#### Exercise data:

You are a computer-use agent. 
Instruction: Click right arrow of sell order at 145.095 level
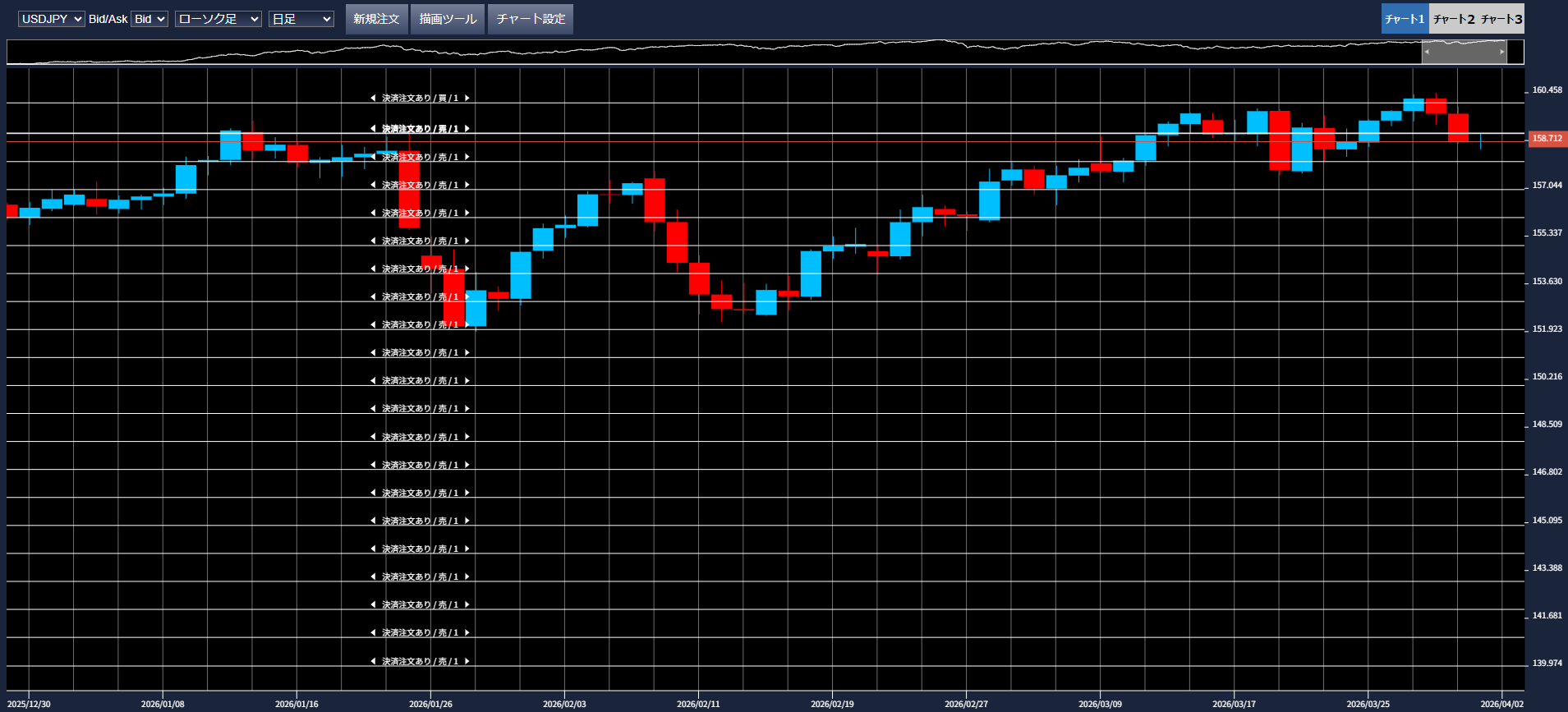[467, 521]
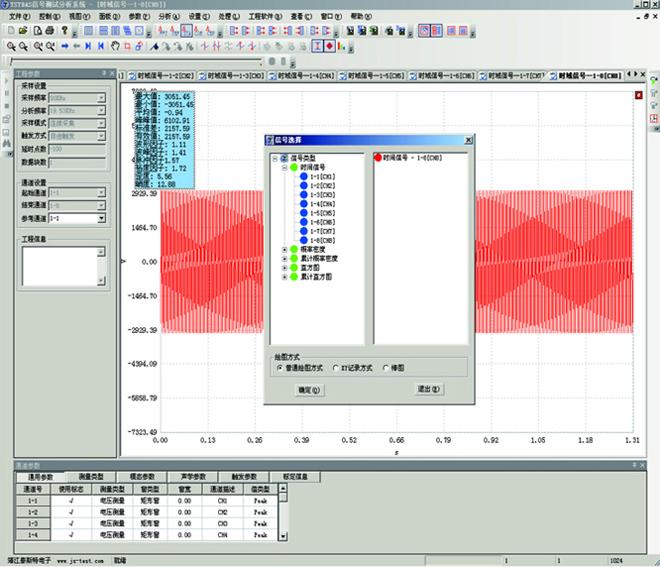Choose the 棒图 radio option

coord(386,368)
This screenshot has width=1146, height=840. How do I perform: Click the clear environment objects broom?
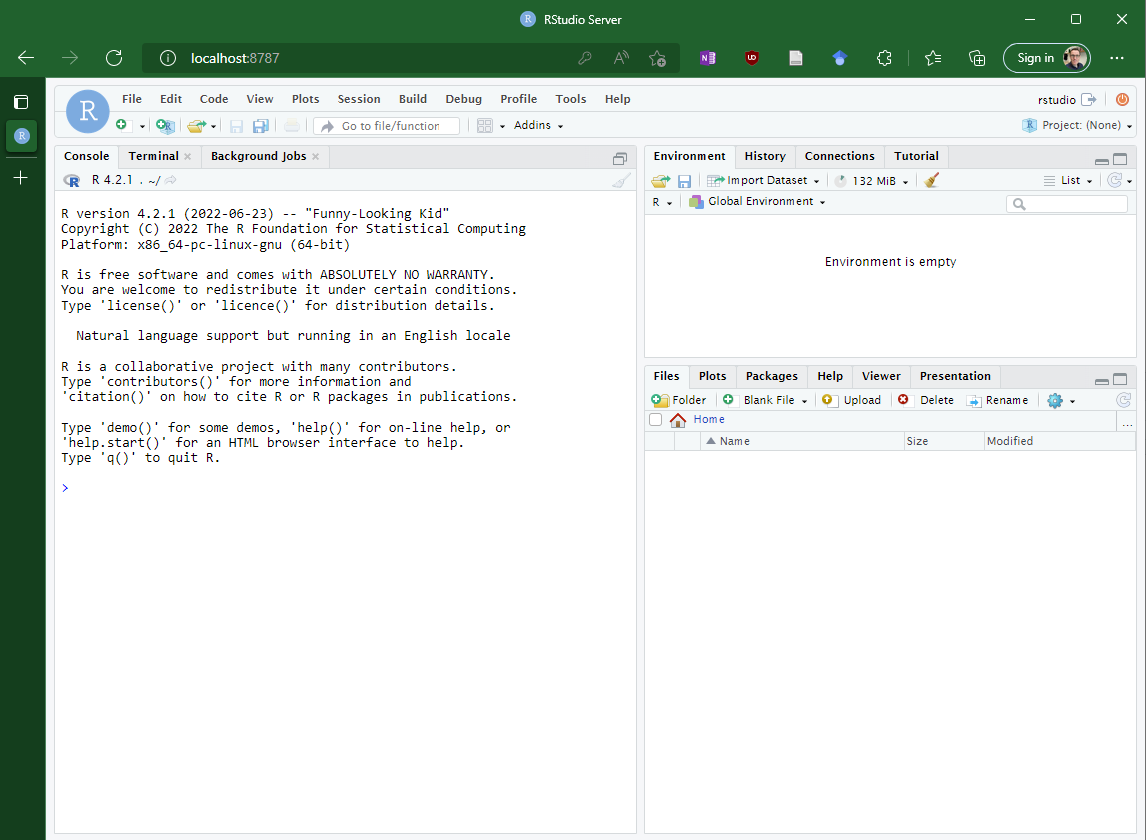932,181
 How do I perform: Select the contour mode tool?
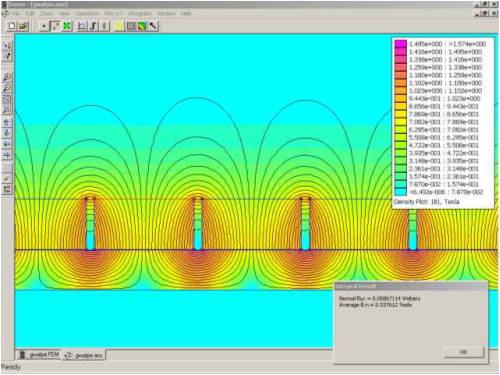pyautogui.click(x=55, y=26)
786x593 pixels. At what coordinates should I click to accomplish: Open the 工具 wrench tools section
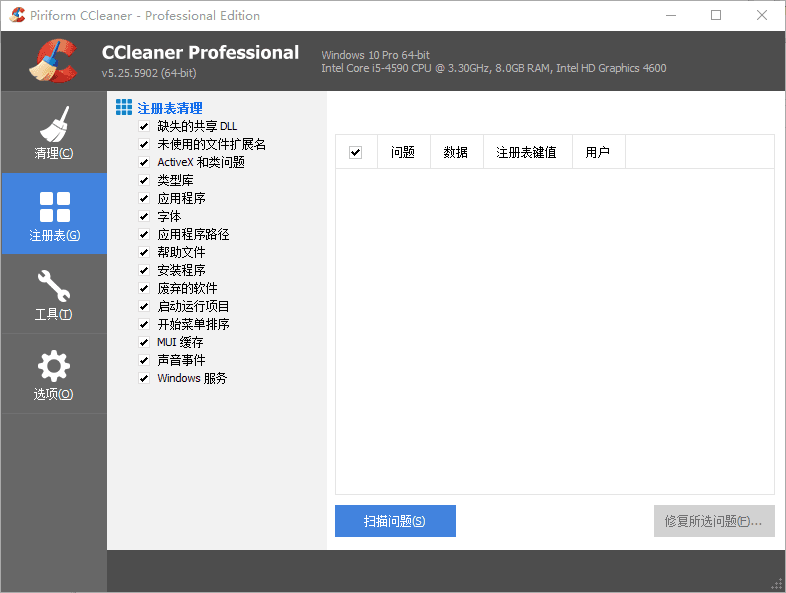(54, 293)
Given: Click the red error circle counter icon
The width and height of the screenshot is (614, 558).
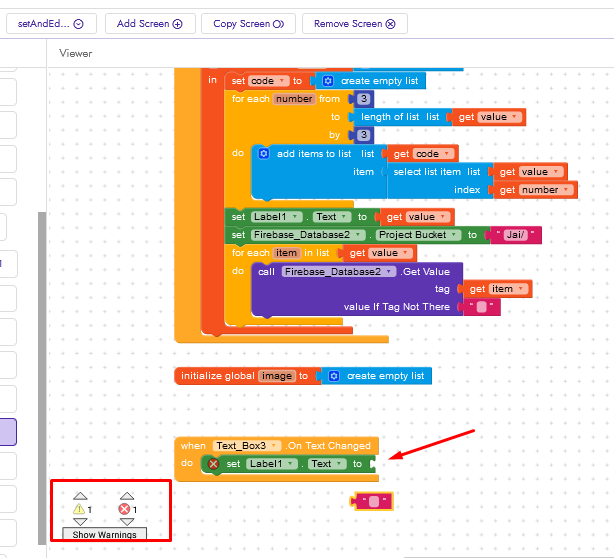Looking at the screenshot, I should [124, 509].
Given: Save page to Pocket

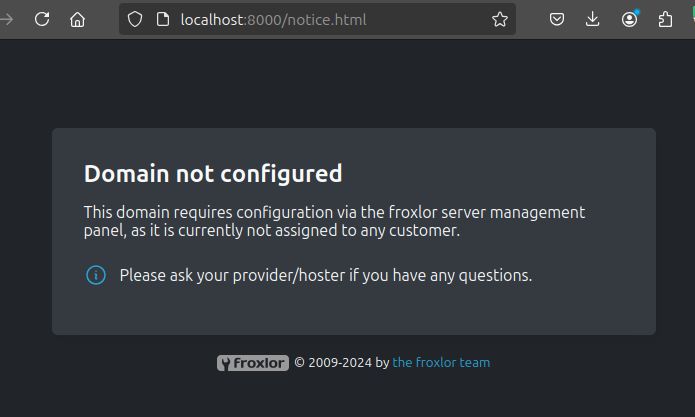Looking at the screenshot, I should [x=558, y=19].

#### Assigned task:
Repeat exactly, and only, the entries from the line with "How do I perform: Select" through the line with "Given: Click the". Pictures are skipped.

#### Result of the task:
 How do I perform: Select the contour mode tool?
pyautogui.click(x=55, y=26)
786x593 pixels. At what coordinates should I click to accomplish: Open the 工具 wrench tools section
(54, 293)
Given: Click the red error circle counter icon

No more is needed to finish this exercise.